Cumhuriyet’ten Kamuoyuna
Cumhuriyet, bugün ülkemizde yayımlanmakta olan ulusal gazeteler arasında en eski gazetedir. Türkiye Cumhuriyeti’nin kuruluşundan yaklaşık altı ay sonra yayın yaşamına başlayan gazetemiz, 88 yıldır yayın yaşamını sürdürmektedir. Demokrasinin kesintiye uğradığı bazı dönemlerde, dönemin iktidar sahipleri tarafından kısa dönemli olarak kapatılan, bunun dışında sürekli yayımlanan, halkın bilgi edinme hakkı ve basın özgürlüğü çerçevesinde görevini yapan gazetemiz, 21. yüzyıl Türkiyesi’nde siyasi iktidarı elinde bulunduran AKP’nin sansürüne maruz kaldı.
*
Türkiye toplumuna ileri demokrasi vaat eden AKP yöneticileri, sanki, anayasa ve Siyasi Partiler Yasası kendilerini bağlamıyormuş gibi davranarak ileri demokrasi anlayışlarının aslında yasakçı bir zihniyet olduğunu sergilemekten çekinmedi. Anayasa ve yasaları çiğneyerek gazetemize uygulanan bu antidemokratik uygulamaya karşı, elbette sessiz kalmayacağız. Meşru zeminlerde ve meşru yollarla hakkımızı arayacağız.
*
Son beş yıldan bu yana kesintisiz olarak yargı, maliye, sosyal sigortalar, SPK, diğer kamu kuruluşları eliyle denetim adı altında tam bir baskı altında tutulmak, gözdağı verilmek suretiyle sindirilmeye, yıldırılmaya çalışılan gazetemiz, bütün olumsuz koşullara karşın çoğulculuğun ve demokrasinin gereği olarak halkı bilgilendirme, kamu adına denetleme, eleştiri hak ve görevini yerine getirmiştir. Bundan sonra da okurlarının ve kamuoyunun gücüne dayalı olarak görevini yapacağından kimsenin kuşkusu olmamalıdır.
*
Gazetemiz, Türkiye Cumhuriyeti’nde AKP’den önce faaliyette bulunan, iktidar olan bütün siyasi partilerin döneminde yayın yapmıştır. Bu siyasi partilerin birçoğu bugün yoktur ama Cumhuriyet gazetesi vardır. Gazetemizin yayımlanamaz hale gelmesi, kapatılması için iktidar kaynaklı hukuksuz ve yasa tanımaz her türlü girişim ve baskıya karşı koyacağımız kuşkusuzdur. Biz gücümüzü demokrasiden, basın özgürlüğünden, okurlarımızın ve demokrasi yandaşlarının destek ve dayanışmasından alıyoruz.

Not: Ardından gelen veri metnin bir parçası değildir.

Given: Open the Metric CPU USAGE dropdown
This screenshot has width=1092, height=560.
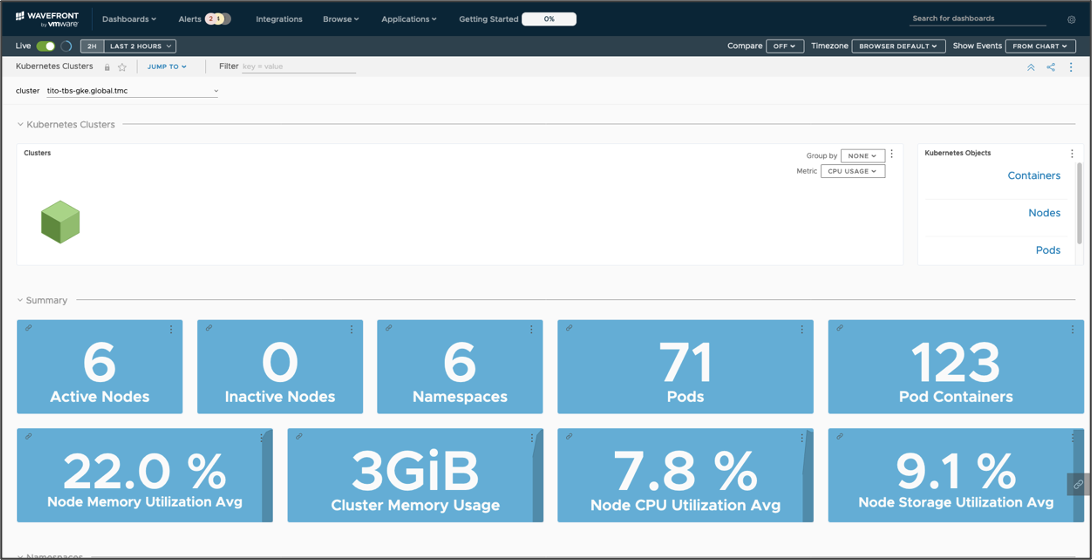Looking at the screenshot, I should (852, 171).
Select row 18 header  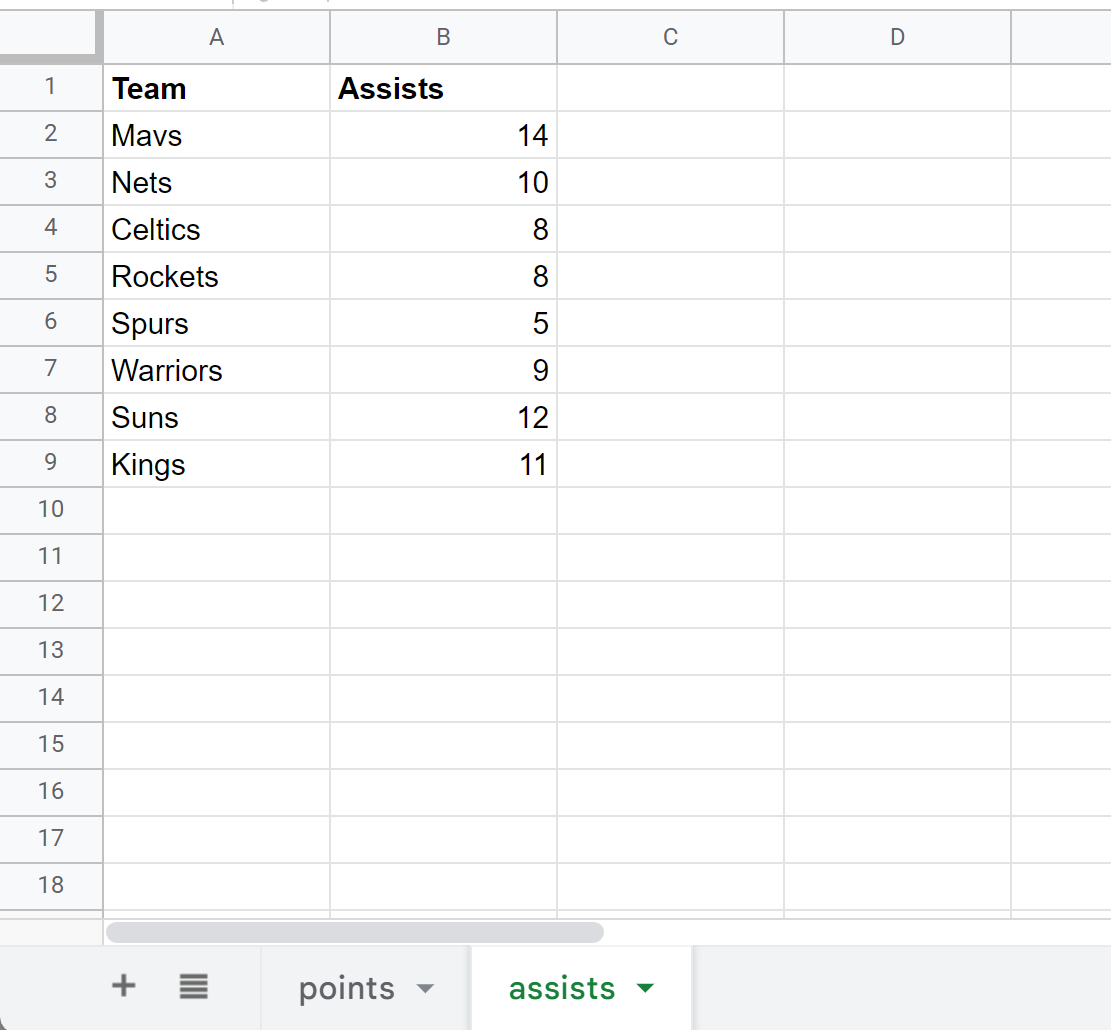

Cumhuriyet gazetesi, iktidar partisi AKP’nin kongresine alınmadı. Bu olay göstermiştir ki, siyasi partileri, demokratik bir toplumda anayasal ve yasal bir kurum değil de, babalarının malı, çiftliği olarak gören zihniyet sahipleri artık anayasa ve yasaları da açıkça çiğniyor. Anayasanın 69. maddesine göre, siyasi partilerin faaliyetleri, parti içi düzenlemeleri ve çalışmaları demokrasi esaslarına aykırı olamaz. Siyasi Partiler Yasası’nın 93. maddesine göre de, siyasi partilerin parti içi çalışmaları, parti yönetimi, denetimi; parti genel başkanlığınca, genel merkez organlarınca ve parti gruplarınca alınan kararları ve yapılan eylem ve işlemleri (...) demokrasi esaslarına aykırı olamaz. Yani, bir siyasi partinin yönetimi, istediği her şeyi, her aklına geleni, dilediğini yapamaz. Her kararı ve eylemi demokrasiye uygun olmalıdır. AKP yönetimince, muhalif görülen gazetelerin parti kongresine alınmamasının demokrasi esaslarına uygun olduğunu söyleyecek demokrasi anlayışına sahip olanlar var mıdır, bilemiyoruz. Sadece şunu biliyoruz ki, anayasaya ve kanunlara tabi olmayan, bu düzenlemeleri hiçe sayan bir kuruluş, anayasal bir kuruluş olamaz.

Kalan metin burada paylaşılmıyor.